Mit einem Ja legen wir die Basis für eine nachhaltige Verkehrsentwicklung
Leitartikel zur Nationalstrassenvorlage
Die Autobahn endet im Stau – zumindest für Wetzikon, wo der tägliche Verkehrsfluss längst mehr Blockade als Bewegung ist. Ein Ja am 24. November ist ein Bekenntnis für mehr Lebensqualität – auch im Oberland.

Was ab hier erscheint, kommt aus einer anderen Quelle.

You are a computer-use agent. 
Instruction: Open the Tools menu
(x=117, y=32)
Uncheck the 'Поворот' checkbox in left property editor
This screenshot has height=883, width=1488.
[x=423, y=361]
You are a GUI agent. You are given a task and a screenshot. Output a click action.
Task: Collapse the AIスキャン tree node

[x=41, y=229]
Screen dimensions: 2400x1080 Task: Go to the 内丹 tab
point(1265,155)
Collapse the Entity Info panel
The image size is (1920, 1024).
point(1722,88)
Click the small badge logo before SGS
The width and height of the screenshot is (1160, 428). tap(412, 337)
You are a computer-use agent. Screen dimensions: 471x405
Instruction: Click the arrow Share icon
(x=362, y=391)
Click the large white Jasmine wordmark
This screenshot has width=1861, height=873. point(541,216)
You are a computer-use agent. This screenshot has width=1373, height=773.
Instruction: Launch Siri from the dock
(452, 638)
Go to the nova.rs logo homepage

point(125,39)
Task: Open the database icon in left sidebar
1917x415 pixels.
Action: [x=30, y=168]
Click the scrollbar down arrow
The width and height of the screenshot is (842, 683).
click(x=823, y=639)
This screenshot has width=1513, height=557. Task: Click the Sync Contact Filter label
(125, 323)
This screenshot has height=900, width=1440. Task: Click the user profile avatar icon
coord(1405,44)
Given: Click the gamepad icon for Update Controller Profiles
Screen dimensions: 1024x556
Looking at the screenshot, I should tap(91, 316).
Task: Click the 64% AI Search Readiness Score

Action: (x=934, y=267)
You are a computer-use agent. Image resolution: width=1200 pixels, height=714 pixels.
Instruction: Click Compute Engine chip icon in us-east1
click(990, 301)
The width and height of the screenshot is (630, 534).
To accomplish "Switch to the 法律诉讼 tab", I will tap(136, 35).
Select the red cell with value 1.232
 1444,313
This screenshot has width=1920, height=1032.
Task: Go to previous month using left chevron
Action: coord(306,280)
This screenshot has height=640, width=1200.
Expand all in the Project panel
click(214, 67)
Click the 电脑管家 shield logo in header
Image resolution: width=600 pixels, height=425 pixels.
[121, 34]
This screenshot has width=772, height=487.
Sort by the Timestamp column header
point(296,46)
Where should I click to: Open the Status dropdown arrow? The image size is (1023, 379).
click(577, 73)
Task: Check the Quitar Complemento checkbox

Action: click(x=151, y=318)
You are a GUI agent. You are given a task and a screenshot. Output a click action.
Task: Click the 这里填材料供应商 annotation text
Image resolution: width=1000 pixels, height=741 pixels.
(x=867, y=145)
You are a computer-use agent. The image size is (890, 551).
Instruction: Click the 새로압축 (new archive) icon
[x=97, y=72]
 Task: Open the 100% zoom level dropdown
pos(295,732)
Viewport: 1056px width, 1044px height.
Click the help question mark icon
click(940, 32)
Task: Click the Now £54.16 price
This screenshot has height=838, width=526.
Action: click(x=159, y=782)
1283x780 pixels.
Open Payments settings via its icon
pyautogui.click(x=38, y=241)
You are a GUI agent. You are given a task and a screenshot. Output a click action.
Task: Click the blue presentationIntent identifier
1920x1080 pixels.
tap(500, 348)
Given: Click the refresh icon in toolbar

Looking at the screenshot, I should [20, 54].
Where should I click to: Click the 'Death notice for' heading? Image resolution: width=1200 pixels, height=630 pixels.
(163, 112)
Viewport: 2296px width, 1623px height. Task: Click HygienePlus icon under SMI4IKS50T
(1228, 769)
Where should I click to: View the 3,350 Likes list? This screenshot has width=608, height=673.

Kaum ein Mensch findet Strassen eine Bereicherung der Landschaft. Autobahnen schon gar nicht. Tunnels akzeptieren wir eher, weil das notwendige Übel des Verkehrs immerhin fernab der menschlichen Wahrnehmung, weg von Vögeln und Bäumen unter den Boden verbannt wird. Eine unterirdische Verkehrsführung eröffnet darüber aber neue Möglichkeiten: für Städte und Dörfer und die dort lebenden Menschen.
Die Abstimmung in zwei Wochen ist deshalb besonders wichtig, weil sie der Schweizer Bevölkerung ein Bekenntnis zur Realität abverlangt: Mehr Menschen bringen mehr Verkehr. Und mehr Verkehr braucht zeitgemässe Strasseninfrastrukturen, um überhaupt einigermassen fliessen zu können. Die Zahlen sind glasklar, und sie können auch von den Gegnern der Vorlage nicht ignoriert werden: In den vergangenen zehn Jahren haben sowohl die ständige Wohnbevölkerung der Schweiz als auch die effektive Anzahl Personenwagen deckungsgleich zugenommen. Um rund 10 Prozent. Zum Vergleich: Die Anzahl Lastwagen in der Schweiz ist in dieser Zeit um rund 3,6 Prozent gewachsen.
Es ist kein Luxusproblem, dass an einigen Orten in der Schweiz die Strassen den Verkehr nicht mehr fassen können. Die Zahl der Autos pro Kopf ist in den vergangenen zehn Jahren stabil geblieben. Sondern es ist ein Mengenproblem. Und das müssen wir akzeptieren.